Dibujando el temblor de la luz en la boca,
o el crepitar del frio en la partitura,
dibujando el espasmo del ojo en el canto, el
misterio que el verbo escancia en la sombra
la lluvia de candor contra la espada, en
que el impostor tiene un lápiz en la mano,
amenaza la soledad con el pecado
de la oración entregada en un velo
llora, puerco, inmensamente bello,
demente al que el ángel bendice con la rosa
bajo la cúpula del cielo ennegrecido,
donde el hombre debe encontrar el nigredo
¿qué es la metafísica sino el verso?
el lento dibujo que en la oscuridad revela
lo negro sobre lo blanco
¿qué es la cabeza sin nombre? ¿una piedra,
un laberinto, un silencio acaso?
En invierno
se exterminaba a los pueblos
en la belleza del desierto y sus vírgenes: ahí
hallamos el lodo esencial para consumirnos
en la palabra:
yo los he visto caer.
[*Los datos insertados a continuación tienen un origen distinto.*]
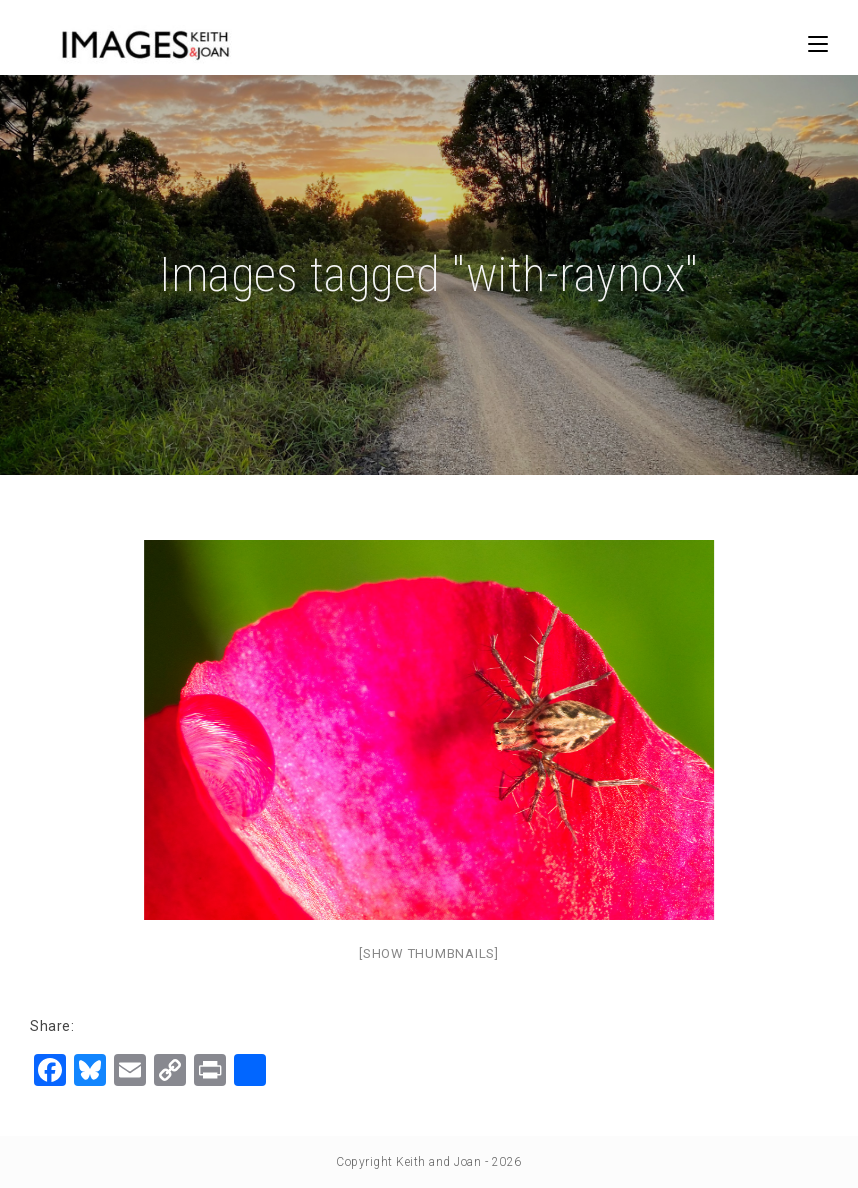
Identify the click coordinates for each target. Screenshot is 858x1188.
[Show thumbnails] (429, 953)
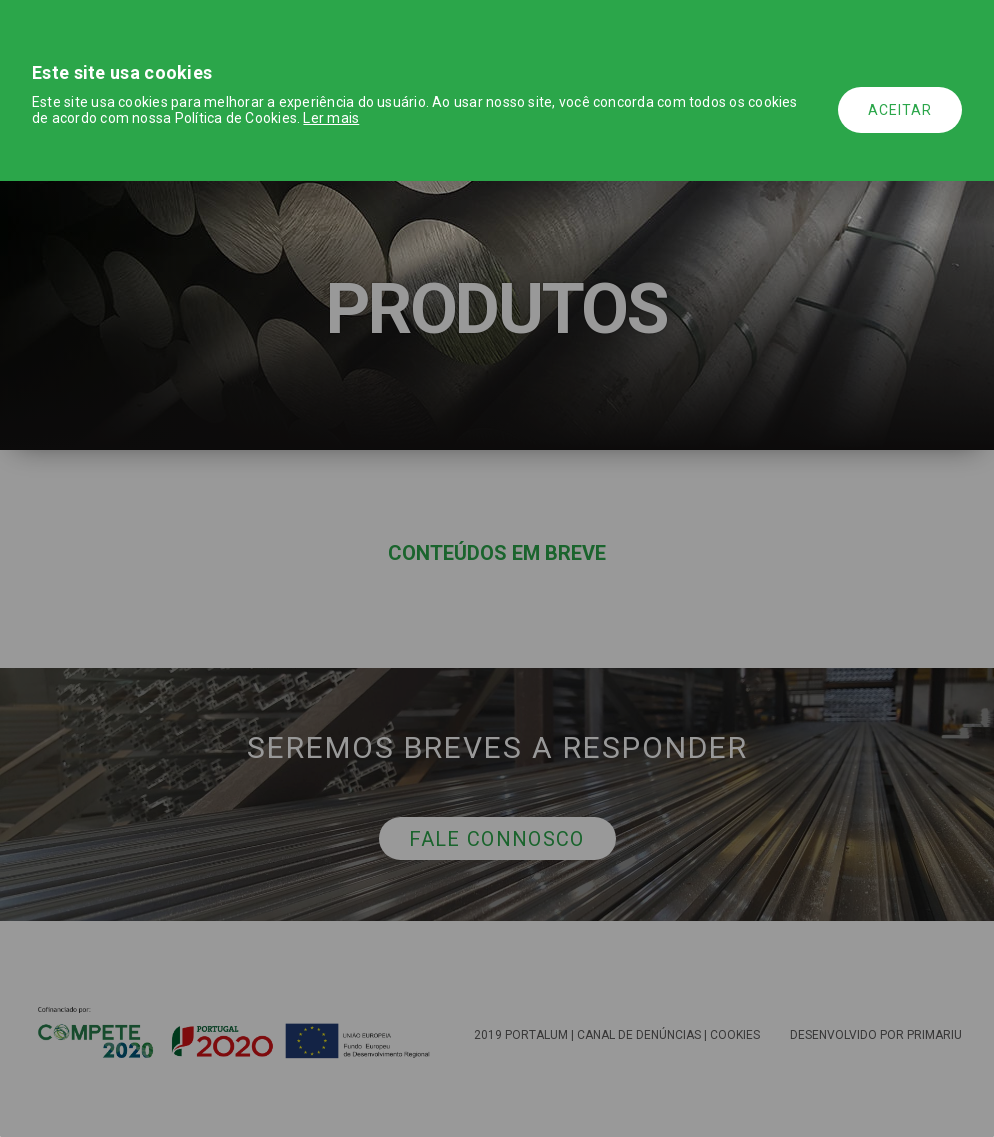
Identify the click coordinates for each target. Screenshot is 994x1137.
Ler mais (331, 118)
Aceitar (900, 110)
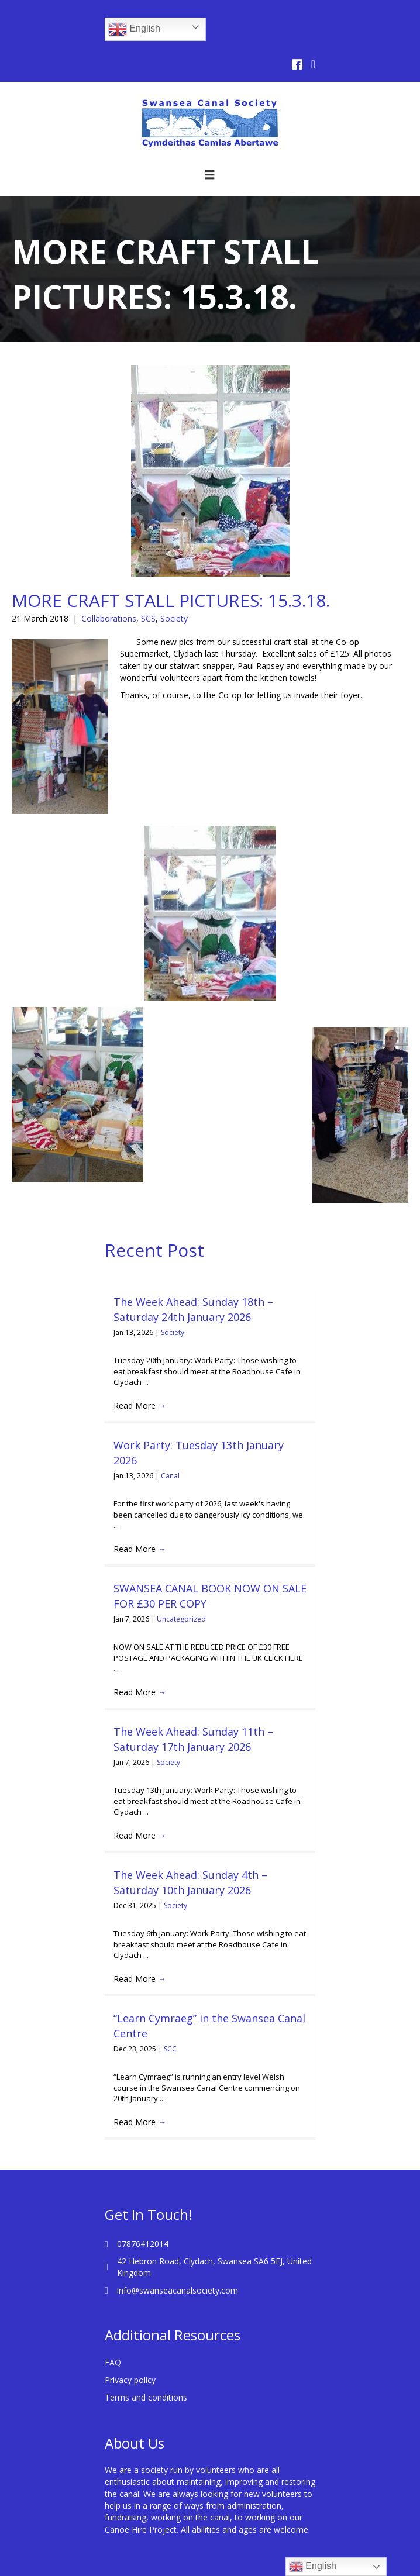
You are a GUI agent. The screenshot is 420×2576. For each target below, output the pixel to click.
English (134, 29)
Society (174, 618)
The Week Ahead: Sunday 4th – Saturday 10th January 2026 (190, 1856)
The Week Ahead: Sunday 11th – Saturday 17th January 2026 (193, 1713)
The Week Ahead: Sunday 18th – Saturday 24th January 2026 (193, 1309)
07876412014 (142, 2217)
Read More (139, 1405)
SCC (170, 2023)
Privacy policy (130, 2354)
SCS (148, 618)
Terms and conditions (146, 2371)
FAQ (113, 2336)
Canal (170, 1476)
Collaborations (108, 618)
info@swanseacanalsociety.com (177, 2264)
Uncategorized (181, 1593)
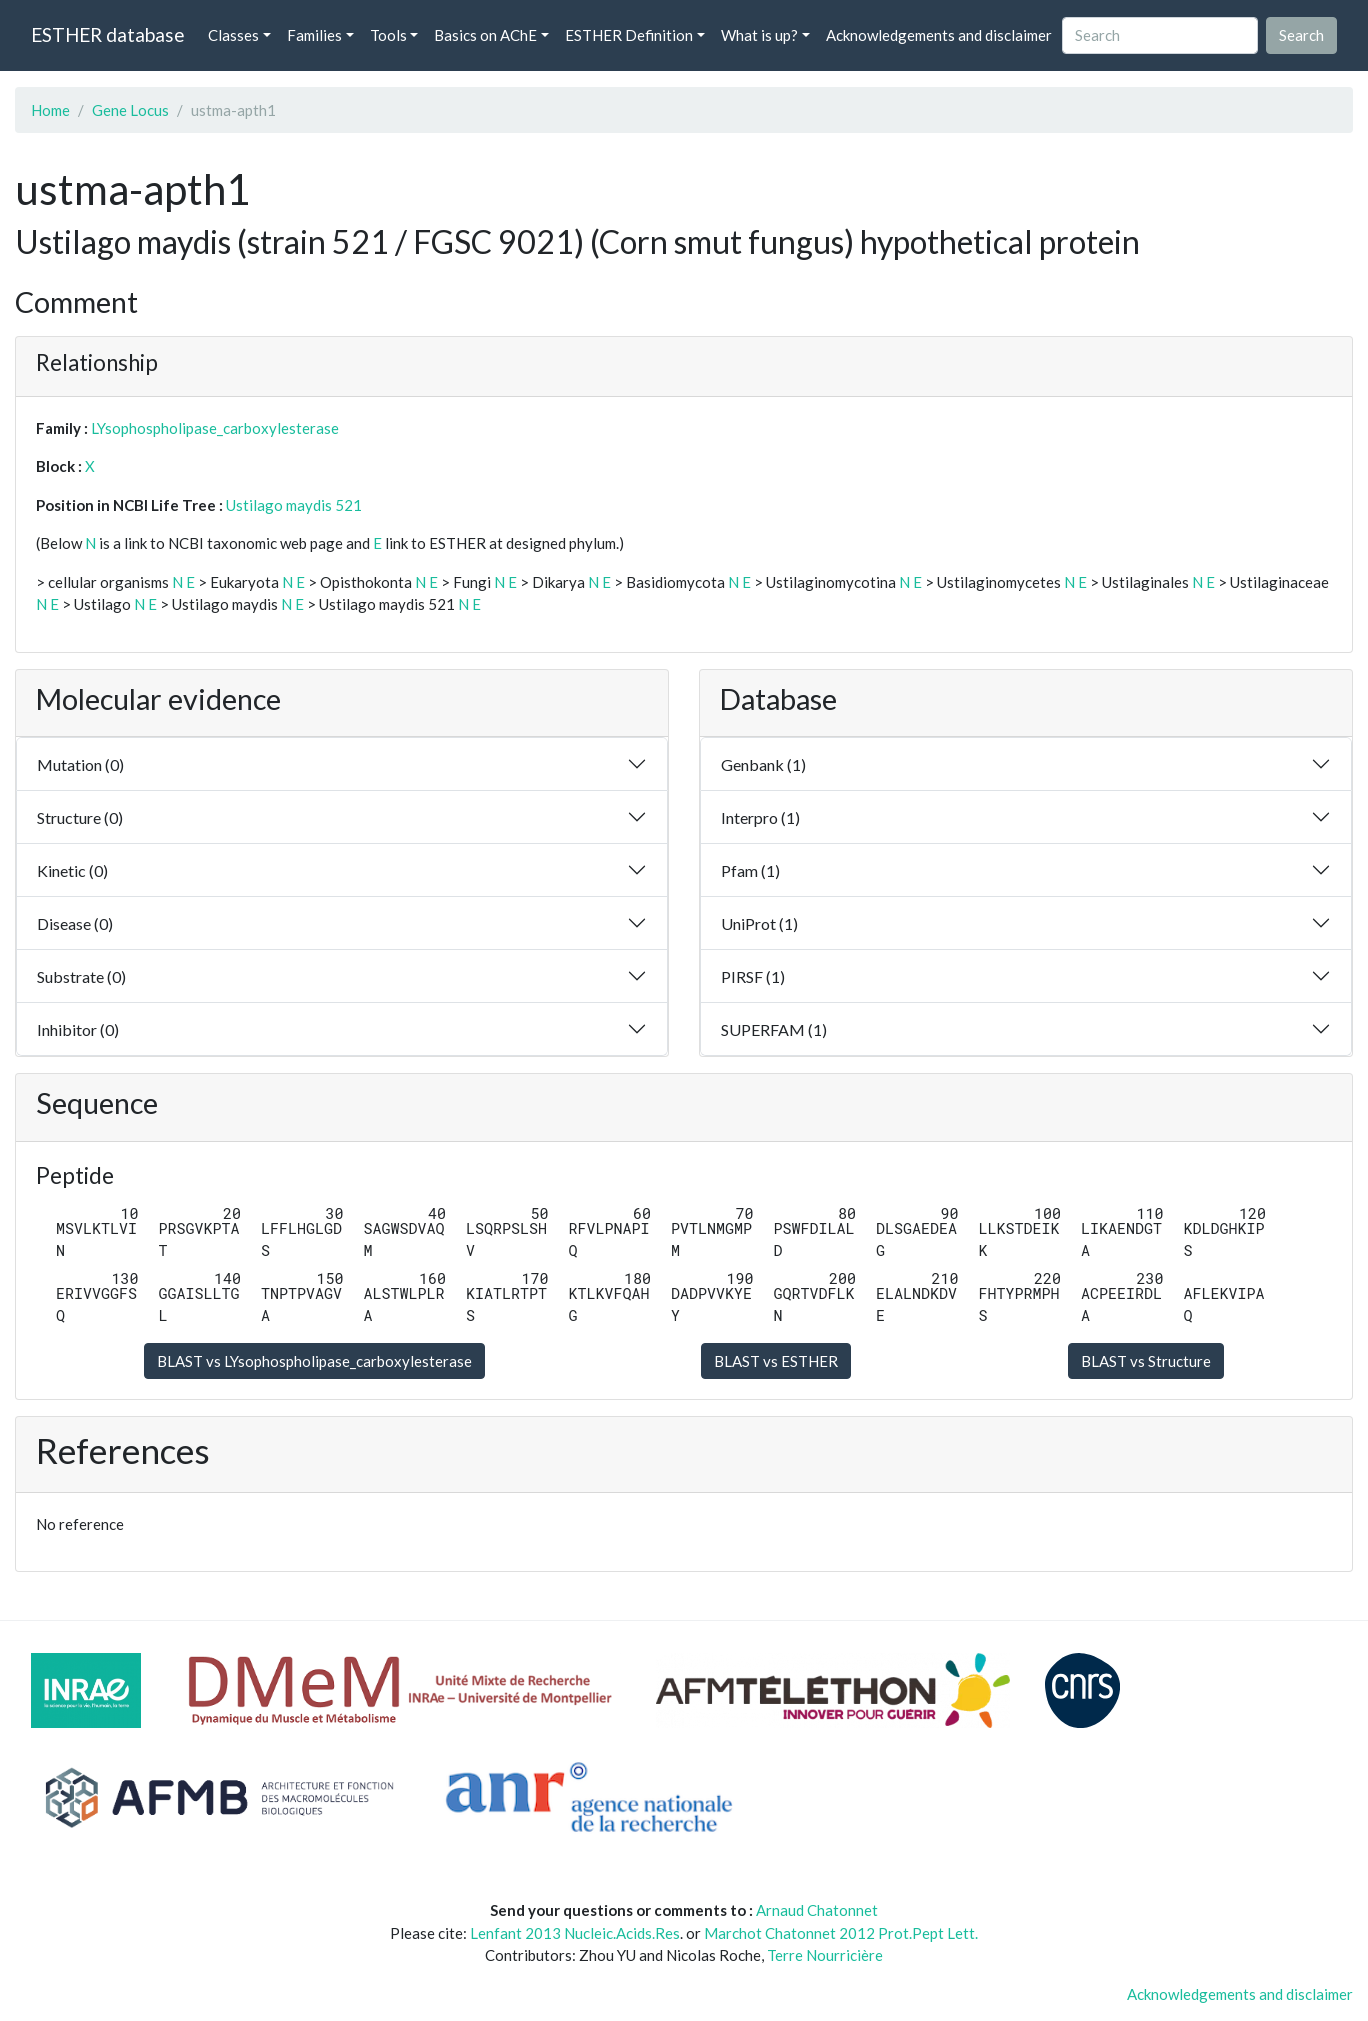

Amantes
rasgaban la página con los labios
para quemar los días como poemas y
pétalos de celo.
siguiendo Poesía Completa (1970-2000), de Leopoldo María Panero
ennegrecido: el negredo, o nigredo, es la primera fase del proceso alquímico, asociada a la muerte y el caos, Aquí, debe encontrarse el caos y descomponerlo para lograr la transmutación. Representa una fase de desesperación, desintegración y confrontación con las sombras, tanto en el alma como en la materia. En el contexto de la obra, el Negredo es el punto de partida, a menudo relacionado con un estado de crisis existencial.